→ **Exercise instructions**
Omit pictures and quote the listing below line by line, from its start through the line that holds "Given: Open Бонусы in the top navigation".

→ **Input for this task**
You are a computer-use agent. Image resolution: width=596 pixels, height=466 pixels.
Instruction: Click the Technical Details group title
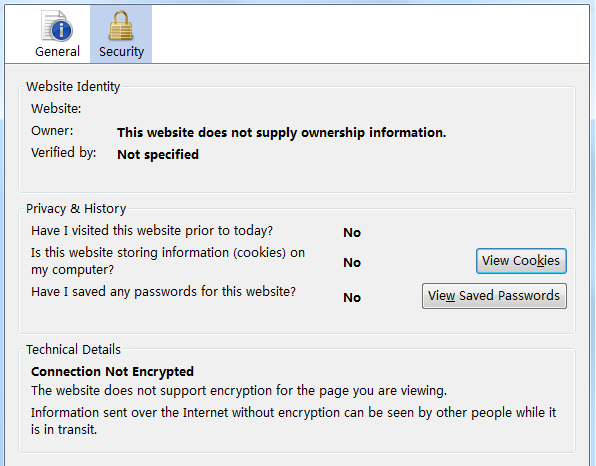point(73,350)
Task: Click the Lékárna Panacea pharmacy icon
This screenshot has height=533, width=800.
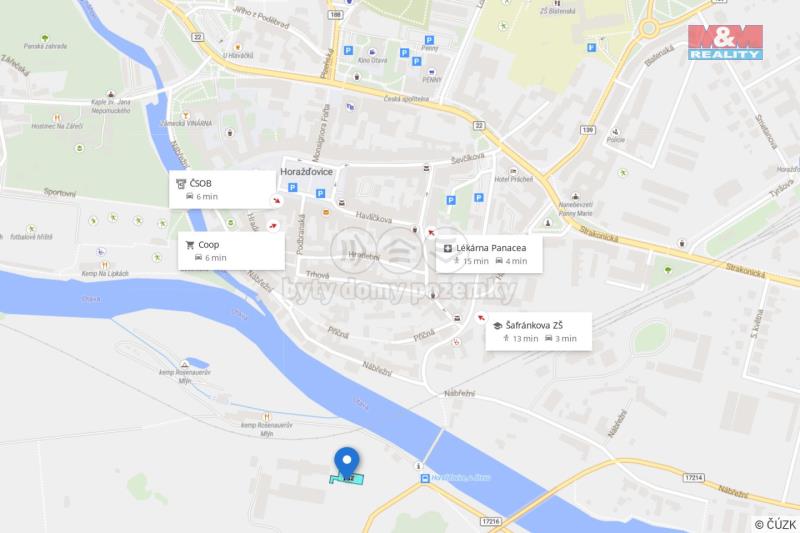Action: (x=447, y=248)
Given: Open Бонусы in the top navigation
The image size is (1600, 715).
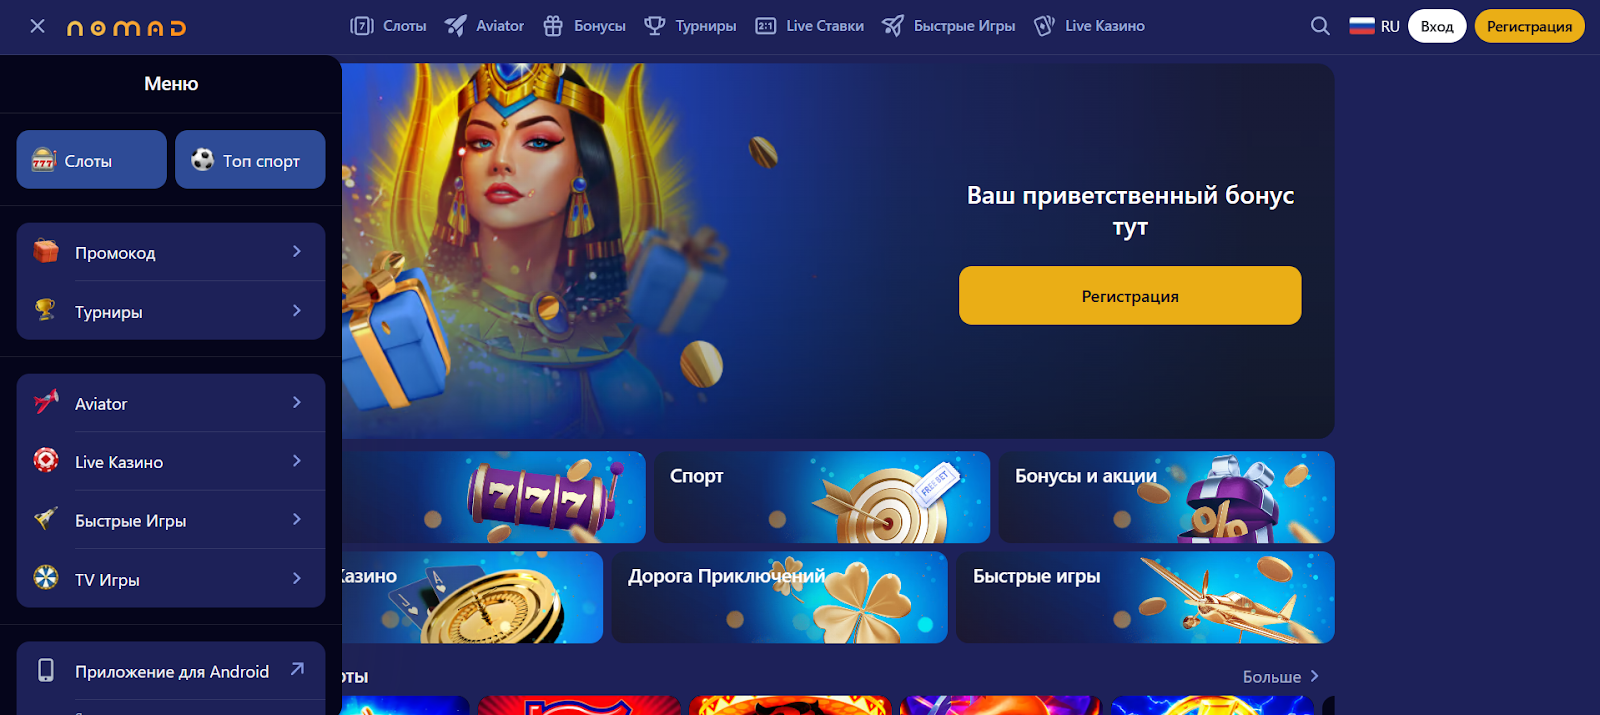Looking at the screenshot, I should (x=584, y=26).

→ **Reply**
You are a computer-use agent. Image resolution: width=596 pixels, height=466 pixels.
Instruction: Click the Technical Details group title
point(73,350)
Task: Click the Lékárna Panacea pharmacy icon
This screenshot has height=533, width=800.
Action: (x=447, y=248)
Given: Open Бонусы in the top navigation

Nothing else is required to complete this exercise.